◆ WORK INSTRUCTIONS: Make an exact copy of the lines below.

Dataset entries:
◆ ◆ ◆
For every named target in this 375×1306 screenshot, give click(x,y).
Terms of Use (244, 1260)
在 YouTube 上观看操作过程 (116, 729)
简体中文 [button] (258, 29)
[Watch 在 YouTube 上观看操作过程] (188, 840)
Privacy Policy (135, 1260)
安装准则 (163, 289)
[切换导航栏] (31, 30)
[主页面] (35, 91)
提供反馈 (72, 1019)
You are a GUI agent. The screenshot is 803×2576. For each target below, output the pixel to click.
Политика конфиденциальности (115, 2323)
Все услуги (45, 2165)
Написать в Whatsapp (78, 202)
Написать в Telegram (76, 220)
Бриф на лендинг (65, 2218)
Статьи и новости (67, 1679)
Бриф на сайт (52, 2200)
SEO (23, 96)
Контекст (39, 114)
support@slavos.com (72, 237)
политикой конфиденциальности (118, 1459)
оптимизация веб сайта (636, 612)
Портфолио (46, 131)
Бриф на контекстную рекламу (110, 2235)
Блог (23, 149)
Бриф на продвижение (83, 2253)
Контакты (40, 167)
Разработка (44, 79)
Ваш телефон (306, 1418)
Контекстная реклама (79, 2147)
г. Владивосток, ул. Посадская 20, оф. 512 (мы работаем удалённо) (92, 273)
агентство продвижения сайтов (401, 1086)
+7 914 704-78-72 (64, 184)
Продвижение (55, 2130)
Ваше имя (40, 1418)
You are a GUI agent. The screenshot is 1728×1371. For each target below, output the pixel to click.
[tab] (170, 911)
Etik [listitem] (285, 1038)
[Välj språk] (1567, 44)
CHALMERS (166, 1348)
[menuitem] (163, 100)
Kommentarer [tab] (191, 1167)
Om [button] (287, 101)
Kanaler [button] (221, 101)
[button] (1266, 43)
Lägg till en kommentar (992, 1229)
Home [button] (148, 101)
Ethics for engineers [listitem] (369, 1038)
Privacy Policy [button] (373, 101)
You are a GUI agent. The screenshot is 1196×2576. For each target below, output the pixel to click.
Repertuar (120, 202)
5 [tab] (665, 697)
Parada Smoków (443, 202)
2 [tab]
◆ ◆ ◆
◆ FINISHED TASK:
For every named target in this 375×1306 screenshot, give click(x,y).
Terms of Use (244, 1260)
在 YouTube 上观看操作过程 (116, 729)
简体中文 [button] (258, 29)
[Watch 在 YouTube 上观看操作过程] (188, 840)
Privacy Policy (135, 1260)
安装准则 (163, 289)
[切换导航栏] (31, 30)
[主页面] (35, 91)
提供反馈 (72, 1019)
You are a GUI agent. The screenshot is 803×2576. For each target below, output the pixel to click.
Политика конфиденциальности (115, 2323)
Все услуги (45, 2165)
Написать в Whatsapp (78, 202)
Написать в Telegram (76, 220)
Бриф на лендинг (65, 2218)
Статьи и новости (67, 1679)
Бриф на сайт (52, 2200)
SEO (23, 96)
Контекст (39, 114)
support@slavos.com (72, 237)
политикой конфиденциальности (118, 1459)
оптимизация веб сайта (636, 612)
Портфолио (46, 131)
Бриф на контекстную рекламу (110, 2235)
Блог (23, 149)
Бриф на продвижение (83, 2253)
Контакты (40, 167)
Разработка (44, 79)
Ваш телефон (306, 1418)
Контекстная реклама (79, 2147)
г. Владивосток, ул. Посадская 20, оф. 512 (мы работаем удалённо) (92, 273)
агентство продвижения сайтов (401, 1086)
+7 914 704-78-72 (64, 184)
Продвижение (55, 2130)
Ваше имя (40, 1418)
You are a GUI agent. The screenshot is 1728×1371. For each target below, output the pixel to click.
[tab] (170, 911)
Etik [listitem] (285, 1038)
[Välj språk] (1567, 44)
CHALMERS (166, 1348)
[menuitem] (163, 100)
Kommentarer [tab] (191, 1167)
Om [button] (287, 101)
Kanaler [button] (221, 101)
[button] (1266, 43)
Lägg till en kommentar (992, 1229)
Home [button] (148, 101)
Ethics for engineers [listitem] (369, 1038)
Privacy Policy [button] (373, 101)
You are a GUI agent. The screenshot is 1196×2576. For each target below, output the pixel to click.
Repertuar (120, 202)
5 [tab] (665, 697)
Parada Smoków (443, 202)
2 [tab]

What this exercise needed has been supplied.